**Text section:**
Perhaps we could start by saying that from a purely logical point of view, it would be incorrect to consider “near-death” experiences to happen near the moment of actual death, as accounts of them are always related by living people… Maybe this all has more to do with life than death. I would also like to note that Raymond Moody, whose book we will be citing, did not go so far as to state that the accounts he gathered were unambiguously conclusive evidence of the survival of the soul and life after death. He merely made a hypothesis and backed it up using the excellent testimonies he collected. 

You’ll have to admit that if you hadn’t known beforehand that the following accounts belonged to people who were at the edge of death, it would have been easy to assume that they were written by alive-and-well practitioners of out-of-body experience (OBE) or lucid dreams: 

(“Life after Life”, Raymond A. Moody) 

…I could feel myself moving out of my body and sliding down between the mattress and the rail on the side of the bed-actually it seemed as if I went through the rail-on down to the floor. Then, I started rising upward, slowly… 

(“Life after Life”, Raymond A. Moody) 

… At that point, I kind of lost my sense of time, and I lost my physical reality as far as my body is concerned-I lost touch with my body. My being or my self or my spirit, or whatever you would like to label it-I could sort of feel it rise out of me, out through my head. And it wasn’t anything that hurt, it was just sort of like a lifting and it being above me… 

(“Life after Life”, Raymond A. Moody)

Element and text location data

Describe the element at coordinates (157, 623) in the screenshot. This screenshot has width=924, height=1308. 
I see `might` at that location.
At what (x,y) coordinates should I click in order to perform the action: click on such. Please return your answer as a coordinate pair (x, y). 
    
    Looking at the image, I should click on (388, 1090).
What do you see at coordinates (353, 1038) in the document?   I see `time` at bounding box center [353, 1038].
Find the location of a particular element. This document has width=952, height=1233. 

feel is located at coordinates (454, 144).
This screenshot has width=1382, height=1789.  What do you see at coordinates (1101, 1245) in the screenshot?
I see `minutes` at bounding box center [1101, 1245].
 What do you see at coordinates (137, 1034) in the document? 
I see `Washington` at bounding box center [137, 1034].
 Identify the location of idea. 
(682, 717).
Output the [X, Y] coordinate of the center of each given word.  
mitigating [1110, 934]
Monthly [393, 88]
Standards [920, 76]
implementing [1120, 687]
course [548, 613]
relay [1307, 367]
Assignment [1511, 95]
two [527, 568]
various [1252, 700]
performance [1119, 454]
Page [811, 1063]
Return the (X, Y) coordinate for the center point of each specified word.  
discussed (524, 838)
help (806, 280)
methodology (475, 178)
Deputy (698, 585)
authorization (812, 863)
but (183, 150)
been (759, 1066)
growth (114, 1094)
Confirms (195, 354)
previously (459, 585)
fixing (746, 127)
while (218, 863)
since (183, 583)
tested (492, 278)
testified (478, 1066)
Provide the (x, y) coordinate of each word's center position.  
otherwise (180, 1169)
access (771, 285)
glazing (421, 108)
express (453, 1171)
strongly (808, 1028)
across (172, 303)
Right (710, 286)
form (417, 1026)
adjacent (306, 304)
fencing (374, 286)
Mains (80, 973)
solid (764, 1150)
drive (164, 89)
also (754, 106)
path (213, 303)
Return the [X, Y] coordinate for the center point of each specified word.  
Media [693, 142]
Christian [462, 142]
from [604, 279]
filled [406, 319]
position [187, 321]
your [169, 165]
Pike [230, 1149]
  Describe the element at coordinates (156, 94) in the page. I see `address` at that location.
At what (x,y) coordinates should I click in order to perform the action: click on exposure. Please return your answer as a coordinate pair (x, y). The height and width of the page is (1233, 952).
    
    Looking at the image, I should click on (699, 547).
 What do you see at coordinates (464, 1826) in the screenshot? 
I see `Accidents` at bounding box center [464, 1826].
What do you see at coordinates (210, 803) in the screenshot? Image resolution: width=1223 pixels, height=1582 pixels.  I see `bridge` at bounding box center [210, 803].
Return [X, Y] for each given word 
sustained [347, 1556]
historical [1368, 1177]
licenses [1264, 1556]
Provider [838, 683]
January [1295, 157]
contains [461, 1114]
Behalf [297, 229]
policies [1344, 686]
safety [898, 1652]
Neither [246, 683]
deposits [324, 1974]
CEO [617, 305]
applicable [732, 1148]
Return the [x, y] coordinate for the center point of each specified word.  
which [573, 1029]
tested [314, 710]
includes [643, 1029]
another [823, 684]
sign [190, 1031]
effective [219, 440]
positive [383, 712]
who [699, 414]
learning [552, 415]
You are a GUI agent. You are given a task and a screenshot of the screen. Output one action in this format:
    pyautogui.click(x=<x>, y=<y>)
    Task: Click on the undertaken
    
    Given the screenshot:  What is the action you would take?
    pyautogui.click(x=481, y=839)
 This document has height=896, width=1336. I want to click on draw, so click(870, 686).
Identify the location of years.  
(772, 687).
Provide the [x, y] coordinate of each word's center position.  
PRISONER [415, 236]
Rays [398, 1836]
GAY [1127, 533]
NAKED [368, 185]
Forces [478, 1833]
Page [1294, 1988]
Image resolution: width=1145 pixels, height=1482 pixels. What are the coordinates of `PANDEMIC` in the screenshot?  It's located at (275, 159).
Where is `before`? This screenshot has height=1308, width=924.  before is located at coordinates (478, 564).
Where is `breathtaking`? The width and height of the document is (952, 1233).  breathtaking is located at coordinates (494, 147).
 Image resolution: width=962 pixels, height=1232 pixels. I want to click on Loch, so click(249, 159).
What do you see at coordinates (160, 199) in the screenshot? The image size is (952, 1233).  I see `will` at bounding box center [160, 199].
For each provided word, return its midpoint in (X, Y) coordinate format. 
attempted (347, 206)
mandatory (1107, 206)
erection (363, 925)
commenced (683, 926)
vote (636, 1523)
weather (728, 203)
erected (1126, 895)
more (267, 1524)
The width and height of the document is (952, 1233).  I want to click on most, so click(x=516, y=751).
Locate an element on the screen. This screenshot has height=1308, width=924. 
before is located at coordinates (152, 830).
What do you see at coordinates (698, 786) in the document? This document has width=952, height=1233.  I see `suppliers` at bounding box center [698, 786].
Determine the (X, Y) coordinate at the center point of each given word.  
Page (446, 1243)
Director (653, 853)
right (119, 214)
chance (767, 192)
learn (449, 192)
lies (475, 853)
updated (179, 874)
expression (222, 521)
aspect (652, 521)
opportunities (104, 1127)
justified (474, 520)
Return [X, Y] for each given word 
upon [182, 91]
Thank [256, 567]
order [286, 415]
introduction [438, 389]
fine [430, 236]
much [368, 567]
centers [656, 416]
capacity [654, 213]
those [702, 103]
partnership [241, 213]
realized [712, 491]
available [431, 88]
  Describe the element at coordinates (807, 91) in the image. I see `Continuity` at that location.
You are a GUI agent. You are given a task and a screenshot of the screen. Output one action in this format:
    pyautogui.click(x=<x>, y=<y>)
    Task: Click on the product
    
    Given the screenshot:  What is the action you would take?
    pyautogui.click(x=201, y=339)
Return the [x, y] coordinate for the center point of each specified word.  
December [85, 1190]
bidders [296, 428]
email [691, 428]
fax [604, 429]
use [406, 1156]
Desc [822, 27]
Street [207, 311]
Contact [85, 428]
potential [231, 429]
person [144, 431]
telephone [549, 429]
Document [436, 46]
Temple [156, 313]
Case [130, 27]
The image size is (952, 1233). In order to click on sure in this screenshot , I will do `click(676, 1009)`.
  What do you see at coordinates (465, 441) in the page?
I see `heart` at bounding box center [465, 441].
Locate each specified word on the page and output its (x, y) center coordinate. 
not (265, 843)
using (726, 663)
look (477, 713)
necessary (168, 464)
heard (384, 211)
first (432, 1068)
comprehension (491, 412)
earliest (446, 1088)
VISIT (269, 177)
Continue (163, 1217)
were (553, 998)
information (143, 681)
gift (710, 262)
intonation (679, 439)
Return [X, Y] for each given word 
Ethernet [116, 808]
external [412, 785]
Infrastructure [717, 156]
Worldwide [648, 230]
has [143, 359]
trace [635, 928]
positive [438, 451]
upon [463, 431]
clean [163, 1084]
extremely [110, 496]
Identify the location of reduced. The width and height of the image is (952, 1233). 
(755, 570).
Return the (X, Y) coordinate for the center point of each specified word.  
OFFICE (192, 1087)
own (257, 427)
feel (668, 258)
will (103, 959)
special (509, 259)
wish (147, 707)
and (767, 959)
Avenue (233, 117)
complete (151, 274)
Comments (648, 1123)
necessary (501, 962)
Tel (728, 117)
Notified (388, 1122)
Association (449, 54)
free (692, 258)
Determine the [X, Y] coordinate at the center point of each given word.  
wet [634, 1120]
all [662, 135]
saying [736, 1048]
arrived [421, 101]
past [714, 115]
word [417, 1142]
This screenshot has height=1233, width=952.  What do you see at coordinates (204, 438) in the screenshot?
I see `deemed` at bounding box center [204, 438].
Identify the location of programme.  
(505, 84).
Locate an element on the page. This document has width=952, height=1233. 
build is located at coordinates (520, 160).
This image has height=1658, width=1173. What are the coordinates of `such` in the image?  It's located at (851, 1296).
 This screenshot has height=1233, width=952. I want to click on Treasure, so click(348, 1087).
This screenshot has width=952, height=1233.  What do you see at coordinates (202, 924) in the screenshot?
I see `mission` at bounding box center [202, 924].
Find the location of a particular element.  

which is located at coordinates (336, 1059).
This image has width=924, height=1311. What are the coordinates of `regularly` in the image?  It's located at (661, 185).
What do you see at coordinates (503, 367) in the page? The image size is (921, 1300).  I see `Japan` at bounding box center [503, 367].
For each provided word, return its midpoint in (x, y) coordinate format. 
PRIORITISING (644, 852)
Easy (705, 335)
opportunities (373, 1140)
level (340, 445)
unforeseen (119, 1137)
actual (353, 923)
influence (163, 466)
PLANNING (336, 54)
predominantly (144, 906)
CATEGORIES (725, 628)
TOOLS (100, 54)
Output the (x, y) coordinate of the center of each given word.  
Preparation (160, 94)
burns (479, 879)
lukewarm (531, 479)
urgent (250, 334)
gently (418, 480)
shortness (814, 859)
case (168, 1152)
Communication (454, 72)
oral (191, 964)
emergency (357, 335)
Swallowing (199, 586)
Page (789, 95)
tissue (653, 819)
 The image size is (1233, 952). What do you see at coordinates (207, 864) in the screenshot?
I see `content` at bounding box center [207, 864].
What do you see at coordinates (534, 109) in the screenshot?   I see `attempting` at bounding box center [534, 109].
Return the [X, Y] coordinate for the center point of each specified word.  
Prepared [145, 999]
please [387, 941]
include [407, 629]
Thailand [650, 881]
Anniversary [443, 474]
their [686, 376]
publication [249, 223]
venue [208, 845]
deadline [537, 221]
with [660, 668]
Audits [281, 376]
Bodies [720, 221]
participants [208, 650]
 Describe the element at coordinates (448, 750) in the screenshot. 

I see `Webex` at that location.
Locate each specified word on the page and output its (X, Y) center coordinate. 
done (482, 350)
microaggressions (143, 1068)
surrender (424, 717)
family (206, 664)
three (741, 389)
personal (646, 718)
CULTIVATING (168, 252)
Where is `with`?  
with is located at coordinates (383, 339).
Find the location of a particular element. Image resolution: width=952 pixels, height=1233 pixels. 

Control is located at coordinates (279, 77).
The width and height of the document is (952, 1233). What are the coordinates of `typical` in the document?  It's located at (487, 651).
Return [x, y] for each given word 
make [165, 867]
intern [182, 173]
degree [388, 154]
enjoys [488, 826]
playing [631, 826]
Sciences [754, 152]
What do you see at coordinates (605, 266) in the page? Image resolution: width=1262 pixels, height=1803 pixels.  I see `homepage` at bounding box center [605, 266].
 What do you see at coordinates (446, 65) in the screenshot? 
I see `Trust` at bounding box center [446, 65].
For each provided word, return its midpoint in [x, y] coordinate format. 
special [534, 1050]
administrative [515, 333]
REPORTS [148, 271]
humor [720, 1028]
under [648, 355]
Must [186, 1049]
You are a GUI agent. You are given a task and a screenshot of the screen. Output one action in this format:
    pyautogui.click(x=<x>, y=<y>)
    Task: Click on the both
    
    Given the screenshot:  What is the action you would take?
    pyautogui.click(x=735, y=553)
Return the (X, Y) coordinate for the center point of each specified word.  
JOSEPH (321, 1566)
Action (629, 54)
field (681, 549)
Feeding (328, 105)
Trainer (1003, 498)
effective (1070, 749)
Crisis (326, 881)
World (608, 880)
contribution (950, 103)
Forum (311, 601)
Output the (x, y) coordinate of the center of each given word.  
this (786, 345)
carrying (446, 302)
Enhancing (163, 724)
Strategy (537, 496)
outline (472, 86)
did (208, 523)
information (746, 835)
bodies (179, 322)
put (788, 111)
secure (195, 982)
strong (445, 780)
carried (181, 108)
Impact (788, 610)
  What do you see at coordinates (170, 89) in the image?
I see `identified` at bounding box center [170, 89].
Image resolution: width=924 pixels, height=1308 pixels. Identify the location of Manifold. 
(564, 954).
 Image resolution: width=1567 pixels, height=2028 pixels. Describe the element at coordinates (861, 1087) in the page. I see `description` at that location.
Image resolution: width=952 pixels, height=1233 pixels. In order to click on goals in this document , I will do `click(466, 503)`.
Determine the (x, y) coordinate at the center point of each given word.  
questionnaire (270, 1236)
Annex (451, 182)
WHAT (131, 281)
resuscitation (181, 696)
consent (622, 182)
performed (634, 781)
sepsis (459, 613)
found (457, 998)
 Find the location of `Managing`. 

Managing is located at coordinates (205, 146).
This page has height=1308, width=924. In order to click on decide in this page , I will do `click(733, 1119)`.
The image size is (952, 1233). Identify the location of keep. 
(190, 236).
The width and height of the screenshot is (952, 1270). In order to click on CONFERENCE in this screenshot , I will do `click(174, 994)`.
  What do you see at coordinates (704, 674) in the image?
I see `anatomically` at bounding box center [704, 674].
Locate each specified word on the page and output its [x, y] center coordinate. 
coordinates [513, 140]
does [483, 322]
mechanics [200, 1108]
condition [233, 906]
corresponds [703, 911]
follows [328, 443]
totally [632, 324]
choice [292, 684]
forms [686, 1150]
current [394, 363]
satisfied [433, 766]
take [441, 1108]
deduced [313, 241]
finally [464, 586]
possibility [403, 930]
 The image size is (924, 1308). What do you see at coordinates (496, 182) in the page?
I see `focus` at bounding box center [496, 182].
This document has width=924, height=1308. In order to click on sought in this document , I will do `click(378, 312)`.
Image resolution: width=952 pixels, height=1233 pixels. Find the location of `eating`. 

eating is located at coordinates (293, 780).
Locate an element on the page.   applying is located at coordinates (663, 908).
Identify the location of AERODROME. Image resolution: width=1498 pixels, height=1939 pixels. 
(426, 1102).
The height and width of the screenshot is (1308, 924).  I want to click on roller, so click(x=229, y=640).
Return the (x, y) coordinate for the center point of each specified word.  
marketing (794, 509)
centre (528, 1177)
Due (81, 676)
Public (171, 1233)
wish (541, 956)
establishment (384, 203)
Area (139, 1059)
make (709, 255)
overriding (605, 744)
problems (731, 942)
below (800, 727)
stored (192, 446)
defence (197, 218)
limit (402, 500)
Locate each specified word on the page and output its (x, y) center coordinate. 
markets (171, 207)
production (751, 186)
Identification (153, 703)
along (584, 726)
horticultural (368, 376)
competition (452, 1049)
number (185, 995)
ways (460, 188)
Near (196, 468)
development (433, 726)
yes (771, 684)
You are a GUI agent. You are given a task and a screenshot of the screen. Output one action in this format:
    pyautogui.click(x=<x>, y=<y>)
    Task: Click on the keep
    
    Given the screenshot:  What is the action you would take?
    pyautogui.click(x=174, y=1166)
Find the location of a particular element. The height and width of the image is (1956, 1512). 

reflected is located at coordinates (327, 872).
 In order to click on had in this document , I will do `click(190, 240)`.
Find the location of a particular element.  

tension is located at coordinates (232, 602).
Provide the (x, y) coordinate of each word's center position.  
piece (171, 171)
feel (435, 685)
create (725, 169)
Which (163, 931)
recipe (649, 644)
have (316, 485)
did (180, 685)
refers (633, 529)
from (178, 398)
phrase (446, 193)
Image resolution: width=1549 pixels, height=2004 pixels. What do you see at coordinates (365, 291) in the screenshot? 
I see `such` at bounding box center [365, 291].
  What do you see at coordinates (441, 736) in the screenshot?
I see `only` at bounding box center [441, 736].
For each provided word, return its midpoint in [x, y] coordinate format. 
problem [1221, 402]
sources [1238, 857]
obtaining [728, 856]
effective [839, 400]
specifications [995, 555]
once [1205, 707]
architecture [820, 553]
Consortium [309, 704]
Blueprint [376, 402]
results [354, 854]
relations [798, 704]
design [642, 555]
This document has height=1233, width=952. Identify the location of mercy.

**Tasks and exercises:**
1. Answer these questions about the passage on near-death experiences:
(a) What is the title of the book the passage cites?
(b) Whom might the accounts easily be taken as written by, if one didn't know their source?
(c) In the last account, through what part of the body does the speaker feel the self rise?
2. Set down the part of the passage on near-death experiences starting at "Perhaps we could" and ending at "testimonies he collected.", word for word.
3. Resume the passage on near-death experiences from the point where it stops.

**Answers in order:**
1.
(a) "Life after Life"
(b) Alive-and-well practitioners of out-of-body experience (OBE) or lucid dreams
(c) The head

2.
Perhaps we could start by saying that from a purely logical point of view, it would be incorrect to consider “near-death” experiences to happen near the moment of actual death, as accounts of them are always related by living people… Maybe this all has more to do with life than death. I would also like to note that Raymond Moody, whose book we will be citing, did not go so far as to state that the accounts he gathered were unambiguously conclusive evidence of the survival of the soul and life after death. He merely made a hypothesis and backed it up using the excellent testimonies he collected.

3.
… I was above the table, and I could see everything they were doing. I knew that I was dying, that this would be it. Yet, I was concerned about my children, about who would take care of them. So, I was not ready to go… 

Conversely, when reading the experiences of lucid dreams, one might simply assume that they are descriptions of situations experienced at the moment of death, especially considering the fact that the feeling of imminent death is one of the most common sensations experienced while out-of-body. 

During an uncontrolled exit from the body, that which you fear or expect the most is exactly what will happen to you. And that’s where reports of gods, flights of the soul, and UFOs come from. To put it simply, exit from the body occurs when the conscious mind is “on”, but the body is “off”. Apparently, the same thing can happen while under anesthesia or dying, and often does. That is, people fall into the same state that practitioners of out-of-body travel do. If you happened to find yourself in such a situation while on the operating table or during a serious illness, in the overwhelming majority of cases your thoughts would turn to God, angels, and a tunnel with a bright light at the end – which is exactly what you would get.